Djarot berharap, revisi UU TNI dan revisi UU Polri tidak mewujud menjadi neo orde baru

"Terutama di undang-undang itu Polri mempunyai kekuasaan yang sangat luar biasa, ini perlu didalami. Bukan hanya PDIP saja yang berkepentingan, tapi juga seluruh bangsa Indonesia tentunya berkepentingan," kata Djarot di Kantor DPP PDIP, Menteng, Jakarta Pusat, Sabtu (27/7/2024).

Mantan Gubernur Jakarta ini bilang, PDIP tidak ingin Indonesia kembali ke masa kelam pemerintahan yang otoriter. Indonesia, kata Djarot sudah pernah merasakan kerasnya pemerintahan otoriter di masa orde baru (Orba).

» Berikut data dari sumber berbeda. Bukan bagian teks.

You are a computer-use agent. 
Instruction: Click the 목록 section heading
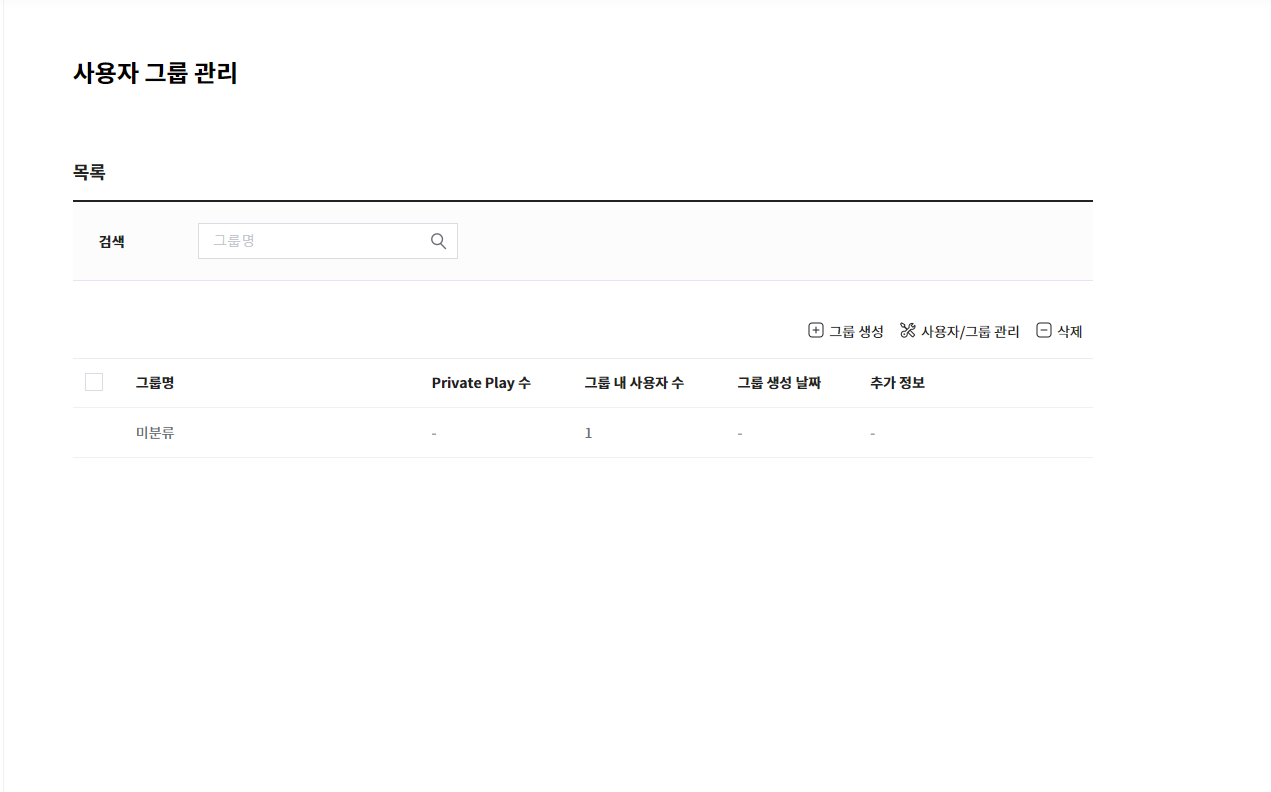89,172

"Kita tidak ingin sekali lagi kembali ke sistem pemerintahan yang otoritarian. Entah itu otoritarian yang soft, lunak dengan cara melegalkan sumber kekuasaan, melalui rekayasa konstitusi, maupun yang hard atau keras. Jadi pemerintahan yang keras itu yang kita alami masa orba," ujar Djarot.

 


TNI-Polri Harus Tetap Jadi Institusi yang Melindungi Rakyat

Sejumlah personel gabungan mengikuti Apel Pergeseran Petugas BKO Pengamanan TPS wilayah Polda Metro Jaya di kawasan silang Monas, Jakarta, Selasa (13/2/2024). Polda Metro Jaya melepas 7.706 personel gabungan TNI dan Polri untuk mengamankan proses pemungutan dan perhitungan surat suara Pemilu 2024 di sebanyak 65.495 Tempat Pemungutan Suara (TPS). ANTARA FOTO/Sulthony Hasanuddin

Menurut Djarot, pada pemerintahan orde baru satu kantor partai politik (parpol) yang sah bisa diintervensi begitu saja, seperti yang menimpa PDIP pada 27 Juli 1996 silam atau dikenal dengan peristiwa Kudatuli.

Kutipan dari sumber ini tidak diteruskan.